MPF pede suspensão de concursos da Marinha por descumprimento da Lei de Cotas
Da redação
O Ministério Público Federal (MPF) ajuizou uma ação civil pública pedindo a suspensão imediata de concursos da Marinha por suposto descumprimento da Lei de Cotas. Segundo o órgão, os editais em andamento reduziram o número de vagas destinadas a candidatos pretos, pardos e pessoas com deficiência ao fracionar o total de postos por especialização profissional, prática considerada irregular. A ação foi ajuizada na segunda-feira (8).
Um dos casos destacados é o concurso para o quadro técnico do corpo auxiliar da Marinha, que oferece 62 vagas. Pelo menos 20% dos postos deveriam ter sido reservados a candidatos pretos ou pardos e 5% a pessoas com deficiência, conforme a legislação vigente em fevereiro, quando o edital foi publicado. No entanto, apenas 11 vagas foram destinadas à cota racial — abaixo do mínimo legal — e nenhuma foi reservada para pessoas com deficiência.

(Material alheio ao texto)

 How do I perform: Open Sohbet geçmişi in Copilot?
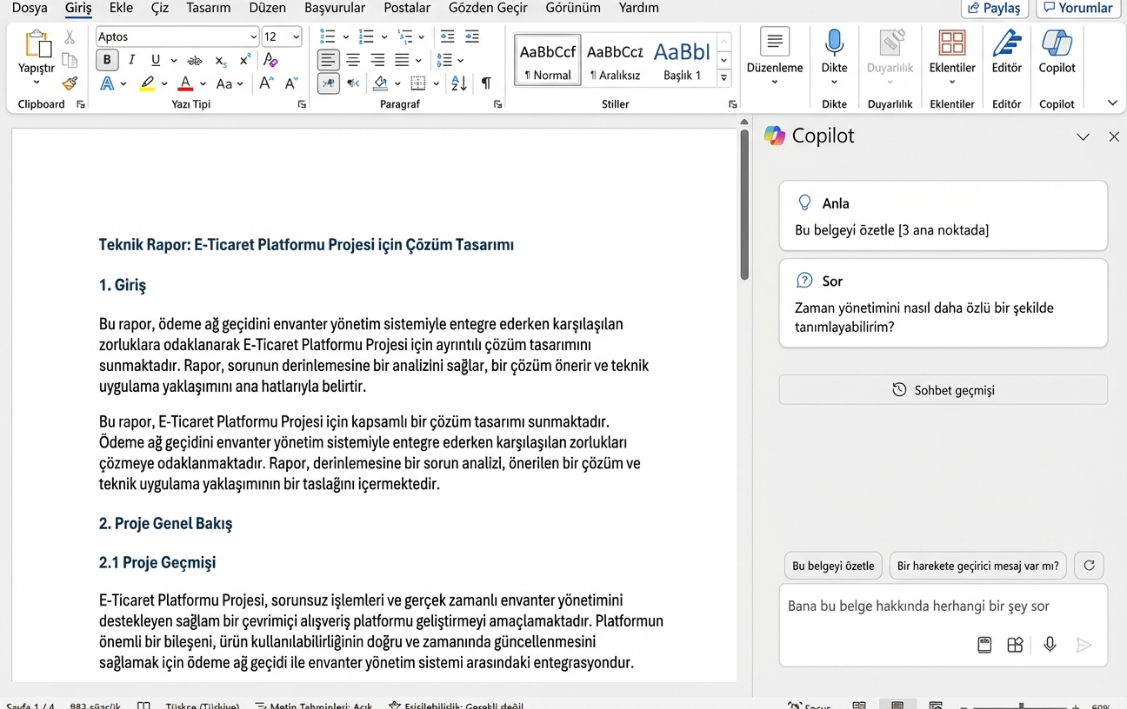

O MPF destacou ainda que o edital distribuiu as vagas em 15 perfis profissionais, muitos deles com apenas um posto, como Arqueologia, Estatística, História, Oceanografia e Serviço Social, o que inviabilizou a aplicação das cotas. O caso mais emblemático, segundo a Procuradoria, ocorreu na área de informática, dividida em quatro subespecialidades. “Não bastasse ter apartado irregularmente do total os postos de informática para a definição das cotas, a Marinha limitou ainda mais o alcance da política afirmativa ao tomar como base de cálculo o reduzido número de vagas destinadas a cada uma dessas subespecialidades”, afirmou o MPF em nota.
O órgão informou que tentou alterar a configuração do concurso por meio de diálogo com a Marinha, mas não obteve sucesso. A força argumentou que a mudança poderia comprometer o preenchimento das vagas por profissionais aptos às funções específicas.